Colosseum and the Ruins

When falls the Coliseum, Rome shall fall; And when Rome falls–the World. -Lord Byron


Many stories make up the blueprint of this magnificent structure and it’s believed that Rome wasn’t built in a day. If you’ve been to the Colosseum, you’d surely understand why. I call myself lucky to be even standing before this Wonder of the World – bucketlist #1. Kent and I reserved our second day for the Colosseum. We used our Roma Pass (48 Hours) because aside from access to all public transport, this pass also granted us free admission to one tourist attraction, in this case the Colosseum combined with Roman Forum and Palatine Hill (good bargain!) We didn’t have to go through a long queue because this pass alone has its own gate (double deal!) If you want a nice view of the amphitheater just like in the photos below, try to cross the street towards an elevated platform (you’ll spot it right away) before entering. Trust me, a few minutes spared for the perfect Instagram photo is definitely worth it. Because we didn’t go for an official tour of the place, we relied on Rick Steves’ audio for a detailed introduction. It’s the best – equipped with a clear map so you won’t get lost plus an informative commentary by Rick himself.

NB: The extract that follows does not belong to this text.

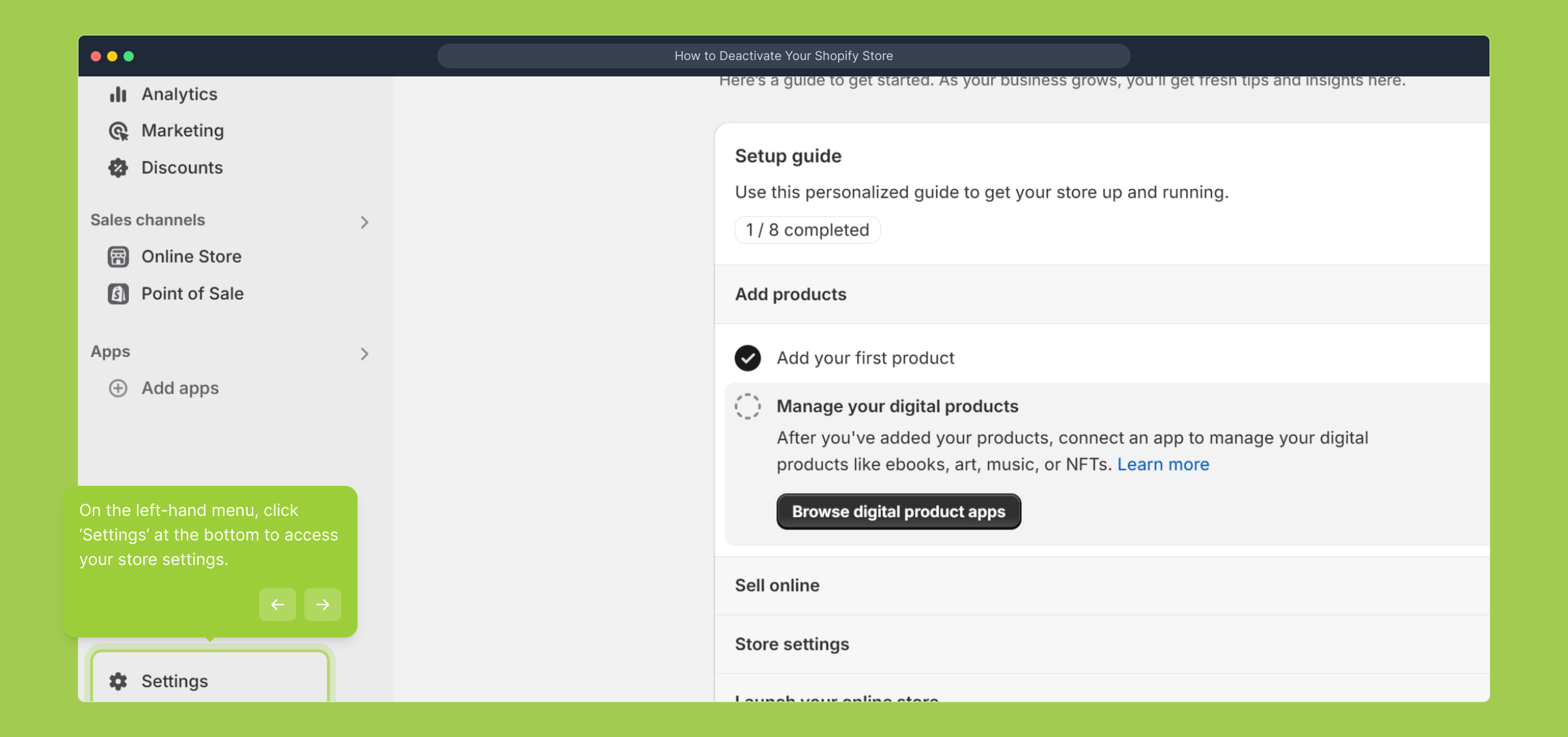This screenshot has height=737, width=1568.
Task: Click the Discounts badge icon
Action: click(118, 168)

First impression? How did this astounding piece of architecture stand the test of time? I had to touch the walls for myself and be blown away by how these travertine blocks held thousands of spectators day in and day out. I can’t help but imagine those bloody fights and animalistic entertainment that have taken place in the arena. If it happened in modern-day Rome, it would have probably looked like a scene from The Hunger Games.

After an hour or so inside the Colosseum, we were ready to explore the Ruins (bucketlist #13). We didn’t have the luxury of time so we had to choose between the Palatine Hill or the Roman Forum. We decided to go with the latter. We went on a hot summer day so the heat was kind of wearing us down. It was definitely a wrong day to be wearing jeans but I had to suck it up since we were planning to visit the Vatican later in the day.

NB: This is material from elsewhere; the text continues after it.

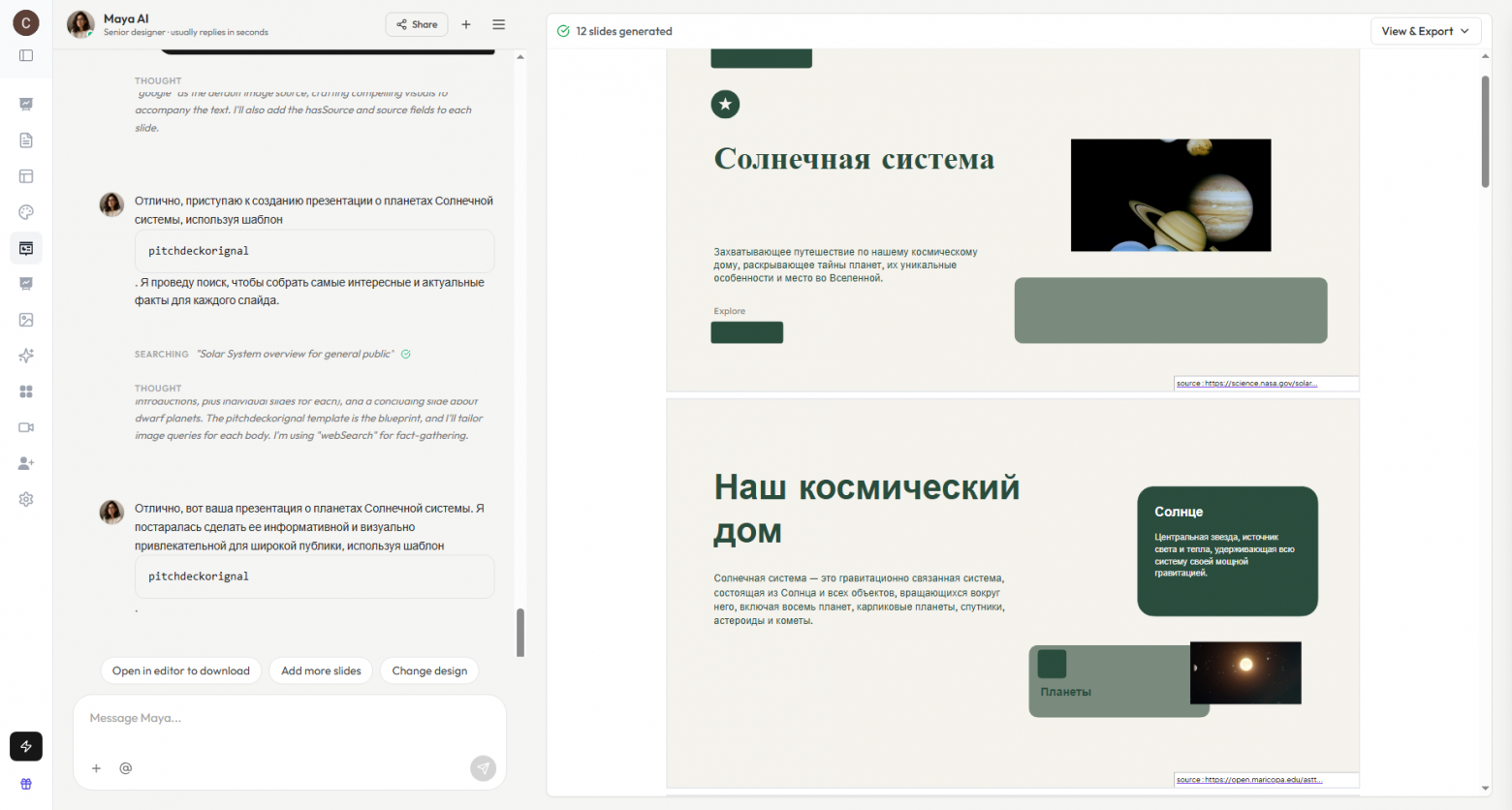Viewport: 1512px width, 810px height.
Task: Open settings gear in left sidebar
Action: click(x=26, y=499)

I find the story behind the Arch of Titus quite atrocious, so to speak. Back in the day when Roman Emperors regarded themselves as the most powerful, they required the people to worship them as their god. The Jews of Israel believed in only one God so the Romans had to cease and conquer their temples, and even forced them to be slaves and build this arch.

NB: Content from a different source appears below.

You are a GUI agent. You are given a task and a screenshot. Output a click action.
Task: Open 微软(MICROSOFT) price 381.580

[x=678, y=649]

To get to the other side where the other important historical ruins are located, you have to pass through The Via Sacra. In the midst of the summer solstice, I thank the heavens for some trees to provide shade and Rome’s abundant water supply from the aqueducts. They say when in Rome, do as Romans do. So with this, bucketlist #8 done – drink water from the fountains like a local. We also got to see the world-famous original bronze door to the Temple of Romulus (I don’t know why the heck is that bronze door green, still intact and working after more than two thousand years) and the Temple of Antoninus Pius and his wife Faustina.

Looking at the forum’s main square, It is believed that this was where Rome itself was born according to the famous legend of the twin brothers Romulus and Remus. This place right here used to be the city center where all business and trade took place and was saturated with Rome’s growing population. History also introduced us to one of the world’s greatest dictator, Julius Caesar who by default was notorious in his political decisions but was able to make Rome rise to its full potential. That tiny little little space with a metal roof in the center was his temple, dedicated in his name by Augustus.

Touring the Colosseum and the Roman Forum refueled my ever growing love for world history. It took me a while to wrap my head around the fact that I was living and breathing the pages of my once old history textbook. Roman civilization thrived for a thousand years before finally giving in to its defeat during the reign of Constantine. It might have been the fall of the Roman Empire but the world gained much more, Christianity. I’m saying this because I’m Catholic :-).

Up to this day, this ancient city is very much alive – visible in its architecture, art, practices that we all still get to experience. We can’t be luckier enough.